--- Supplied entries Enclosed Below ---
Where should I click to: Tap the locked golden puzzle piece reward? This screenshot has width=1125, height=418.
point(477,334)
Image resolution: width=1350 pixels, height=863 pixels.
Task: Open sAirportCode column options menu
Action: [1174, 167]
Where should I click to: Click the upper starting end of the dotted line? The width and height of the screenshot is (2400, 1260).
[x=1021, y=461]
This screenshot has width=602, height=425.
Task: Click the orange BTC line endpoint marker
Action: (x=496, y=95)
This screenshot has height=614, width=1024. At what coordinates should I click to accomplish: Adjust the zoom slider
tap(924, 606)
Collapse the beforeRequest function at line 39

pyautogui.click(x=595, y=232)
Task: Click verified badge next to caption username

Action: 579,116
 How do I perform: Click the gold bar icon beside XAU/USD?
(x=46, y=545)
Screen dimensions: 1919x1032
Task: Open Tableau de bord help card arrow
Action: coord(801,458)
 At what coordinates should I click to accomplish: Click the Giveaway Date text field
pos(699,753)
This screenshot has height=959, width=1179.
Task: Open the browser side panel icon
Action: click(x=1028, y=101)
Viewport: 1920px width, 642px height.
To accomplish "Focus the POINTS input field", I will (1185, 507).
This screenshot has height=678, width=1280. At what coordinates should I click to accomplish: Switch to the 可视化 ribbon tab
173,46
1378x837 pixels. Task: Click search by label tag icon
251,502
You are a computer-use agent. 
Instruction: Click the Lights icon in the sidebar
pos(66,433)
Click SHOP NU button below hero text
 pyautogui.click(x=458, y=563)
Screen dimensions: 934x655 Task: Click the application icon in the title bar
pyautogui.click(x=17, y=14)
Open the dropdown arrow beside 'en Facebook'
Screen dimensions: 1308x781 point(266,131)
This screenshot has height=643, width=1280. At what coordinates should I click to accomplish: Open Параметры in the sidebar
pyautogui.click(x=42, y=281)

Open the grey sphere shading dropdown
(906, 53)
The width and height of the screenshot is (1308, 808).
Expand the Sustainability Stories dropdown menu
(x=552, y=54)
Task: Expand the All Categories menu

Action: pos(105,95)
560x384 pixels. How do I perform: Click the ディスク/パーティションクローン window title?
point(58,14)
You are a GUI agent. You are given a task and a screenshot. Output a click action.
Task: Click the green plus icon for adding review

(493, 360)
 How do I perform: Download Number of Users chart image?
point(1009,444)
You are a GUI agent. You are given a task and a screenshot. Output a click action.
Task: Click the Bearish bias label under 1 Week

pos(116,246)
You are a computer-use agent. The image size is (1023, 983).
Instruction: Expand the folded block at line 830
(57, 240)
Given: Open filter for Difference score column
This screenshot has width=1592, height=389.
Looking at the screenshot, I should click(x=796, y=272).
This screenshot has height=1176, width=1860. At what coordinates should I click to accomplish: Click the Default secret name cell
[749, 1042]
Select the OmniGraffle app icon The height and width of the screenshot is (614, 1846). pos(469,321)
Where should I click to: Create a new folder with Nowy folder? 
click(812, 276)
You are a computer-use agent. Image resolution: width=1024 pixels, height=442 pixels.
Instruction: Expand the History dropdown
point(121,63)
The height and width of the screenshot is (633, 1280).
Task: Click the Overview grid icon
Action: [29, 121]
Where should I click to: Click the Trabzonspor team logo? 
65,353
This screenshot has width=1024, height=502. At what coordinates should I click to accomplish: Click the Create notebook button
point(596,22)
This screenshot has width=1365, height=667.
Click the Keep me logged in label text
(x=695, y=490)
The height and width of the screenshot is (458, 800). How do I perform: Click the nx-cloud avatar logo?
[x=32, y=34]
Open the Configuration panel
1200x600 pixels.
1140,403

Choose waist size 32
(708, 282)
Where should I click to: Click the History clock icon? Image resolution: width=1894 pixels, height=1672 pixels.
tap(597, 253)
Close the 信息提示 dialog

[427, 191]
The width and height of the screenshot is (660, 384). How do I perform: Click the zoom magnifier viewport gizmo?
--- End of Enclosed Supplied entries ---
Word for word, restate every record in the listing.

* **Solved exercise**:
Where should I click to: Tap the locked golden puzzle piece reward? This screenshot has width=1125, height=418.
point(477,334)
Image resolution: width=1350 pixels, height=863 pixels.
Task: Open sAirportCode column options menu
Action: [1174, 167]
Where should I click to: Click the upper starting end of the dotted line? The width and height of the screenshot is (2400, 1260).
[x=1021, y=461]
This screenshot has width=602, height=425.
Task: Click the orange BTC line endpoint marker
Action: (x=496, y=95)
This screenshot has height=614, width=1024. At what coordinates should I click to accomplish: Adjust the zoom slider
tap(924, 606)
Collapse the beforeRequest function at line 39

pyautogui.click(x=595, y=232)
Task: Click verified badge next to caption username

Action: 579,116
 How do I perform: Click the gold bar icon beside XAU/USD?
(x=46, y=545)
Screen dimensions: 1919x1032
Task: Open Tableau de bord help card arrow
Action: coord(801,458)
 At what coordinates should I click to accomplish: Click the Giveaway Date text field
pos(699,753)
This screenshot has height=959, width=1179.
Task: Open the browser side panel icon
Action: click(x=1028, y=101)
Viewport: 1920px width, 642px height.
To accomplish "Focus the POINTS input field", I will (1185, 507).
This screenshot has height=678, width=1280. At what coordinates should I click to accomplish: Switch to the 可视化 ribbon tab
173,46
1378x837 pixels. Task: Click search by label tag icon
251,502
You are a computer-use agent. 
Instruction: Click the Lights icon in the sidebar
pos(66,433)
Click SHOP NU button below hero text
 pyautogui.click(x=458, y=563)
Screen dimensions: 934x655 Task: Click the application icon in the title bar
pyautogui.click(x=17, y=14)
Open the dropdown arrow beside 'en Facebook'
Screen dimensions: 1308x781 point(266,131)
This screenshot has height=643, width=1280. At what coordinates should I click to accomplish: Open Параметры in the sidebar
pyautogui.click(x=42, y=281)

Open the grey sphere shading dropdown
(906, 53)
The width and height of the screenshot is (1308, 808).
Expand the Sustainability Stories dropdown menu
(x=552, y=54)
Task: Expand the All Categories menu

Action: pos(105,95)
560x384 pixels. How do I perform: Click the ディスク/パーティションクローン window title?
point(58,14)
You are a GUI agent. You are given a task and a screenshot. Output a click action.
Task: Click the green plus icon for adding review

(493, 360)
 How do I perform: Download Number of Users chart image?
point(1009,444)
You are a GUI agent. You are given a task and a screenshot. Output a click action.
Task: Click the Bearish bias label under 1 Week

pos(116,246)
You are a computer-use agent. The image size is (1023, 983).
Instruction: Expand the folded block at line 830
(57, 240)
Given: Open filter for Difference score column
This screenshot has width=1592, height=389.
Looking at the screenshot, I should click(x=796, y=272).
This screenshot has height=1176, width=1860. At what coordinates should I click to accomplish: Click the Default secret name cell
[749, 1042]
Select the OmniGraffle app icon The height and width of the screenshot is (614, 1846). pos(469,321)
Where should I click to: Create a new folder with Nowy folder? 
click(812, 276)
You are a computer-use agent. Image resolution: width=1024 pixels, height=442 pixels.
Instruction: Expand the History dropdown
point(121,63)
The height and width of the screenshot is (633, 1280).
Task: Click the Overview grid icon
Action: [29, 121]
Where should I click to: Click the Trabzonspor team logo? 
65,353
This screenshot has width=1024, height=502. At what coordinates should I click to accomplish: Click the Create notebook button
point(596,22)
This screenshot has width=1365, height=667.
Click the Keep me logged in label text
(x=695, y=490)
The height and width of the screenshot is (458, 800). How do I perform: Click the nx-cloud avatar logo?
[x=32, y=34]
Open the Configuration panel
1200x600 pixels.
1140,403

Choose waist size 32
(708, 282)
Where should I click to: Click the History clock icon? Image resolution: width=1894 pixels, height=1672 pixels.
tap(597, 253)
Close the 信息提示 dialog

[427, 191]
The width and height of the screenshot is (660, 384). How do I perform: Click the zoom magnifier viewport gizmo?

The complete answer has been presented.